- Dataset extract
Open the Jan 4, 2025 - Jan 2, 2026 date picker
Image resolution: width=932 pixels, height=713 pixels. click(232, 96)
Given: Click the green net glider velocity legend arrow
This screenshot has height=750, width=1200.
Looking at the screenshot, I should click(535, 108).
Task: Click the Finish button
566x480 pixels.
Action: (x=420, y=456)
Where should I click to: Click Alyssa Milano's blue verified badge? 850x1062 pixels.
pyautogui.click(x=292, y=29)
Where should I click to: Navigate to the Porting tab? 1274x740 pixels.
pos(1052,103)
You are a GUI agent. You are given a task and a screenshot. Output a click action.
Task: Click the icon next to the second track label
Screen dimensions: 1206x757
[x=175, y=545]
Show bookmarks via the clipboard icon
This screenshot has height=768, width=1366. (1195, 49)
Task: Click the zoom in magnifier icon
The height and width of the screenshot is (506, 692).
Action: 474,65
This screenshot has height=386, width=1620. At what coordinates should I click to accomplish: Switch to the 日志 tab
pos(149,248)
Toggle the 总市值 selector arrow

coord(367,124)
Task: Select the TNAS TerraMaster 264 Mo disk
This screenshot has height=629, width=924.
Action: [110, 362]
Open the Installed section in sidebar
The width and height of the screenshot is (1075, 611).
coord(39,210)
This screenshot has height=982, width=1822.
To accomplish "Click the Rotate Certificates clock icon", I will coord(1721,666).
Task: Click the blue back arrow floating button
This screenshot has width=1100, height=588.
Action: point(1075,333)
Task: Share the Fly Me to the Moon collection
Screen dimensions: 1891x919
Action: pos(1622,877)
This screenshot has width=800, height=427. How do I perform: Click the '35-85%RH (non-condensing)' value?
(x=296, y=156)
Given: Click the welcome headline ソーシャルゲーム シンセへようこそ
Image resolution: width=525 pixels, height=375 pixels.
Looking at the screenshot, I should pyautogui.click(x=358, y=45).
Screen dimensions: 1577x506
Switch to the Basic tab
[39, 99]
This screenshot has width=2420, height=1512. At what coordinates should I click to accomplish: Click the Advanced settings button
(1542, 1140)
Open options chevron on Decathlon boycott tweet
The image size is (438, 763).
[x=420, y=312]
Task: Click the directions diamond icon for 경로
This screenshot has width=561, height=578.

- Task details
Could you restate all of the lines above without altering a single word?

- Exercise result
Open the Jan 4, 2025 - Jan 2, 2026 date picker
Image resolution: width=932 pixels, height=713 pixels. click(232, 96)
Given: Click the green net glider velocity legend arrow
This screenshot has height=750, width=1200.
Looking at the screenshot, I should click(535, 108).
Task: Click the Finish button
566x480 pixels.
Action: (x=420, y=456)
Where should I click to: Click Alyssa Milano's blue verified badge? 850x1062 pixels.
pyautogui.click(x=292, y=29)
Where should I click to: Navigate to the Porting tab? 1274x740 pixels.
pos(1052,103)
You are a GUI agent. You are given a task and a screenshot. Output a click action.
Task: Click the icon next to the second track label
Screen dimensions: 1206x757
[x=175, y=545]
Show bookmarks via the clipboard icon
This screenshot has height=768, width=1366. (1195, 49)
Task: Click the zoom in magnifier icon
The height and width of the screenshot is (506, 692).
Action: 474,65
This screenshot has height=386, width=1620. At what coordinates should I click to accomplish: Switch to the 日志 tab
pos(149,248)
Toggle the 总市值 selector arrow

coord(367,124)
Task: Select the TNAS TerraMaster 264 Mo disk
This screenshot has height=629, width=924.
Action: [110, 362]
Open the Installed section in sidebar
The width and height of the screenshot is (1075, 611).
coord(39,210)
This screenshot has height=982, width=1822.
To accomplish "Click the Rotate Certificates clock icon", I will coord(1721,666).
Task: Click the blue back arrow floating button
This screenshot has width=1100, height=588.
Action: point(1075,333)
Task: Share the Fly Me to the Moon collection
Screen dimensions: 1891x919
Action: pos(1622,877)
This screenshot has width=800, height=427. How do I perform: Click the '35-85%RH (non-condensing)' value?
(x=296, y=156)
Given: Click the welcome headline ソーシャルゲーム シンセへようこそ
Image resolution: width=525 pixels, height=375 pixels.
Looking at the screenshot, I should pyautogui.click(x=358, y=45).
Screen dimensions: 1577x506
Switch to the Basic tab
[39, 99]
This screenshot has width=2420, height=1512. At what coordinates should I click to accomplish: Click the Advanced settings button
(1542, 1140)
Open options chevron on Decathlon boycott tweet
The image size is (438, 763).
[x=420, y=312]
Task: Click the directions diamond icon for 경로
This screenshot has width=561, height=578.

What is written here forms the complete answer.